Available data:
⁂

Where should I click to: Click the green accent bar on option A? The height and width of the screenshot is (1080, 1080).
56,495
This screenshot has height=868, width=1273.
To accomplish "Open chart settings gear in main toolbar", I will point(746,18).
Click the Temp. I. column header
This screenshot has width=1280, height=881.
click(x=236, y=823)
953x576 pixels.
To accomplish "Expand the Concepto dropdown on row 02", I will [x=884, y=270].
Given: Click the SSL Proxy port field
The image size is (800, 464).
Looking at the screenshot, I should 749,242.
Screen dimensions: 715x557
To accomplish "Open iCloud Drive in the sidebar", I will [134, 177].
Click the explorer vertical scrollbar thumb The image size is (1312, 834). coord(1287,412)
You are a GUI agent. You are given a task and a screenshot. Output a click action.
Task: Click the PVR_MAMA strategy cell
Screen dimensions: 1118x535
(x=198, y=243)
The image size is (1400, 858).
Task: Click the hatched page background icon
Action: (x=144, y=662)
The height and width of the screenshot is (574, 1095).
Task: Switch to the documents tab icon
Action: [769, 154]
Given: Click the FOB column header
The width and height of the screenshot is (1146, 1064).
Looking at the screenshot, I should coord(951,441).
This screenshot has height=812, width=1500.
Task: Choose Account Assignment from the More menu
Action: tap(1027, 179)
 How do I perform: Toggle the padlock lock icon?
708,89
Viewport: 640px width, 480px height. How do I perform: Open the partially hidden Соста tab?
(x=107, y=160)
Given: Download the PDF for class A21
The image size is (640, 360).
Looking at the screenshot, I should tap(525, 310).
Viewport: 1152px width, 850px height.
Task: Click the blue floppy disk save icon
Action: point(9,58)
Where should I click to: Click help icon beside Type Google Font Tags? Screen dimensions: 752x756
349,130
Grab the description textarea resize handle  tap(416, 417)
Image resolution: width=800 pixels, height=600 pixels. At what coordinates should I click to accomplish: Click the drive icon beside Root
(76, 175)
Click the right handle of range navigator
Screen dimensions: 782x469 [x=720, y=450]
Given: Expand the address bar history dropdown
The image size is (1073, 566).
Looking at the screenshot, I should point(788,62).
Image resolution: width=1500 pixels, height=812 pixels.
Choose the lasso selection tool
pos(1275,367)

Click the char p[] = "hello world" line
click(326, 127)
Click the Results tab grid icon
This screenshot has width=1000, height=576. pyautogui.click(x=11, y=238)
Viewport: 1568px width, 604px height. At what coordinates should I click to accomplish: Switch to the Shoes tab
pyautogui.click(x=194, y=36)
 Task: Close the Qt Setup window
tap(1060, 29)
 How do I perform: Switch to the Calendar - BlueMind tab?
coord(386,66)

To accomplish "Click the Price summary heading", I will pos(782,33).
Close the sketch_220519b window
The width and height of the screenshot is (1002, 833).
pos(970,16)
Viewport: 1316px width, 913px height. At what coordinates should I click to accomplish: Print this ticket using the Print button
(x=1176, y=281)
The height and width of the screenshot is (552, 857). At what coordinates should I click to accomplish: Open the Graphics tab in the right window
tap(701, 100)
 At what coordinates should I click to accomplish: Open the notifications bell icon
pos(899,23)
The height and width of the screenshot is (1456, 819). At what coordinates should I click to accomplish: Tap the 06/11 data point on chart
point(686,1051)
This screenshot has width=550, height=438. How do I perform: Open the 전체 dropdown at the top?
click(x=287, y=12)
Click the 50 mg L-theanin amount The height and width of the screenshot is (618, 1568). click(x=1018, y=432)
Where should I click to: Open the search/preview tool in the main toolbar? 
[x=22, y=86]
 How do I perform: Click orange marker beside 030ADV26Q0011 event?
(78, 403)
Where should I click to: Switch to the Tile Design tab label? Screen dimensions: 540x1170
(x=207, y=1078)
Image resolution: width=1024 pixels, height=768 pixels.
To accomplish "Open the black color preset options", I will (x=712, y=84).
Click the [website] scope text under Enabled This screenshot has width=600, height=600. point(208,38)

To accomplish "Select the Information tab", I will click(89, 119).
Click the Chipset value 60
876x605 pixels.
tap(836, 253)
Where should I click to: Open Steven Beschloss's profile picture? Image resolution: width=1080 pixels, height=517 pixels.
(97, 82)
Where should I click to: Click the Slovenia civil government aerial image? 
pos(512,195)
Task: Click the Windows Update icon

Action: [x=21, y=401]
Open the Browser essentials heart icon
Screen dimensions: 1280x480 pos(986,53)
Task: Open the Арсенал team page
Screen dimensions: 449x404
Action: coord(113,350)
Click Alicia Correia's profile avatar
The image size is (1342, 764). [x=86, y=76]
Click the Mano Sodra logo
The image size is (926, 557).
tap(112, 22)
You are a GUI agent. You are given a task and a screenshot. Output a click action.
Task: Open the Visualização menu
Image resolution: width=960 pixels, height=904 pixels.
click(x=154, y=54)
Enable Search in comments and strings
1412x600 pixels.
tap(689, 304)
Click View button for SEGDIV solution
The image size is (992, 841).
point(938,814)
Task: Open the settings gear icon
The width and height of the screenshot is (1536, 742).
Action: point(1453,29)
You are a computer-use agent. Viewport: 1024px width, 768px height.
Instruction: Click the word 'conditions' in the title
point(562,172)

⁂

Task statement: Starting at the first line, transcribe the material through to the last.

Solved problem:
Where should I click to: Click the green accent bar on option A? The height and width of the screenshot is (1080, 1080).
56,495
This screenshot has height=868, width=1273.
To accomplish "Open chart settings gear in main toolbar", I will point(746,18).
Click the Temp. I. column header
This screenshot has width=1280, height=881.
click(x=236, y=823)
953x576 pixels.
To accomplish "Expand the Concepto dropdown on row 02", I will [x=884, y=270].
Given: Click the SSL Proxy port field
The image size is (800, 464).
Looking at the screenshot, I should 749,242.
Screen dimensions: 715x557
To accomplish "Open iCloud Drive in the sidebar", I will [134, 177].
Click the explorer vertical scrollbar thumb The image size is (1312, 834). coord(1287,412)
You are a GUI agent. You are given a task and a screenshot. Output a click action.
Task: Click the PVR_MAMA strategy cell
Screen dimensions: 1118x535
(x=198, y=243)
The image size is (1400, 858).
Task: Click the hatched page background icon
Action: (x=144, y=662)
The height and width of the screenshot is (574, 1095).
Task: Switch to the documents tab icon
Action: [769, 154]
Given: Click the FOB column header
The width and height of the screenshot is (1146, 1064).
Looking at the screenshot, I should coord(951,441).
This screenshot has height=812, width=1500.
Task: Choose Account Assignment from the More menu
Action: tap(1027, 179)
 How do I perform: Toggle the padlock lock icon?
708,89
Viewport: 640px width, 480px height. How do I perform: Open the partially hidden Соста tab?
(x=107, y=160)
Given: Download the PDF for class A21
The image size is (640, 360).
Looking at the screenshot, I should tap(525, 310).
Viewport: 1152px width, 850px height.
Task: Click the blue floppy disk save icon
Action: point(9,58)
Where should I click to: Click help icon beside Type Google Font Tags? Screen dimensions: 752x756
349,130
Grab the description textarea resize handle  tap(416, 417)
Image resolution: width=800 pixels, height=600 pixels. At what coordinates should I click to accomplish: Click the drive icon beside Root
(76, 175)
Click the right handle of range navigator
Screen dimensions: 782x469 [x=720, y=450]
Given: Expand the address bar history dropdown
The image size is (1073, 566).
Looking at the screenshot, I should point(788,62).
Image resolution: width=1500 pixels, height=812 pixels.
Choose the lasso selection tool
pos(1275,367)

Click the char p[] = "hello world" line
click(326, 127)
Click the Results tab grid icon
This screenshot has width=1000, height=576. pyautogui.click(x=11, y=238)
Viewport: 1568px width, 604px height. At what coordinates should I click to accomplish: Switch to the Shoes tab
pyautogui.click(x=194, y=36)
 Task: Close the Qt Setup window
tap(1060, 29)
 How do I perform: Switch to the Calendar - BlueMind tab?
coord(386,66)

To accomplish "Click the Price summary heading", I will pos(782,33).
Close the sketch_220519b window
The width and height of the screenshot is (1002, 833).
pos(970,16)
Viewport: 1316px width, 913px height. At what coordinates should I click to accomplish: Print this ticket using the Print button
(x=1176, y=281)
The height and width of the screenshot is (552, 857). At what coordinates should I click to accomplish: Open the Graphics tab in the right window
tap(701, 100)
 At what coordinates should I click to accomplish: Open the notifications bell icon
pos(899,23)
The height and width of the screenshot is (1456, 819). At what coordinates should I click to accomplish: Tap the 06/11 data point on chart
point(686,1051)
This screenshot has width=550, height=438. How do I perform: Open the 전체 dropdown at the top?
click(x=287, y=12)
Click the 50 mg L-theanin amount The height and width of the screenshot is (618, 1568). click(x=1018, y=432)
Where should I click to: Open the search/preview tool in the main toolbar? 
[x=22, y=86]
 How do I perform: Click orange marker beside 030ADV26Q0011 event?
(78, 403)
Where should I click to: Switch to the Tile Design tab label? Screen dimensions: 540x1170
(x=207, y=1078)
Image resolution: width=1024 pixels, height=768 pixels.
To accomplish "Open the black color preset options", I will (x=712, y=84).
Click the [website] scope text under Enabled This screenshot has width=600, height=600. point(208,38)

To accomplish "Select the Information tab", I will click(89, 119).
Click the Chipset value 60
876x605 pixels.
tap(836, 253)
Where should I click to: Open Steven Beschloss's profile picture? Image resolution: width=1080 pixels, height=517 pixels.
(97, 82)
Where should I click to: Click the Slovenia civil government aerial image? 
pos(512,195)
Task: Click the Windows Update icon

Action: [x=21, y=401]
Open the Browser essentials heart icon
Screen dimensions: 1280x480 pos(986,53)
Task: Open the Арсенал team page
Screen dimensions: 449x404
Action: coord(113,350)
Click Alicia Correia's profile avatar
The image size is (1342, 764). [x=86, y=76]
Click the Mano Sodra logo
The image size is (926, 557).
tap(112, 22)
You are a GUI agent. You are given a task and a screenshot. Output a click action.
Task: Open the Visualização menu
Image resolution: width=960 pixels, height=904 pixels.
click(x=154, y=54)
Enable Search in comments and strings
1412x600 pixels.
tap(689, 304)
Click View button for SEGDIV solution
The image size is (992, 841).
point(938,814)
Task: Open the settings gear icon
The width and height of the screenshot is (1536, 742).
Action: point(1453,29)
You are a computer-use agent. Viewport: 1024px width, 768px height.
Instruction: Click the word 'conditions' in the title
point(562,172)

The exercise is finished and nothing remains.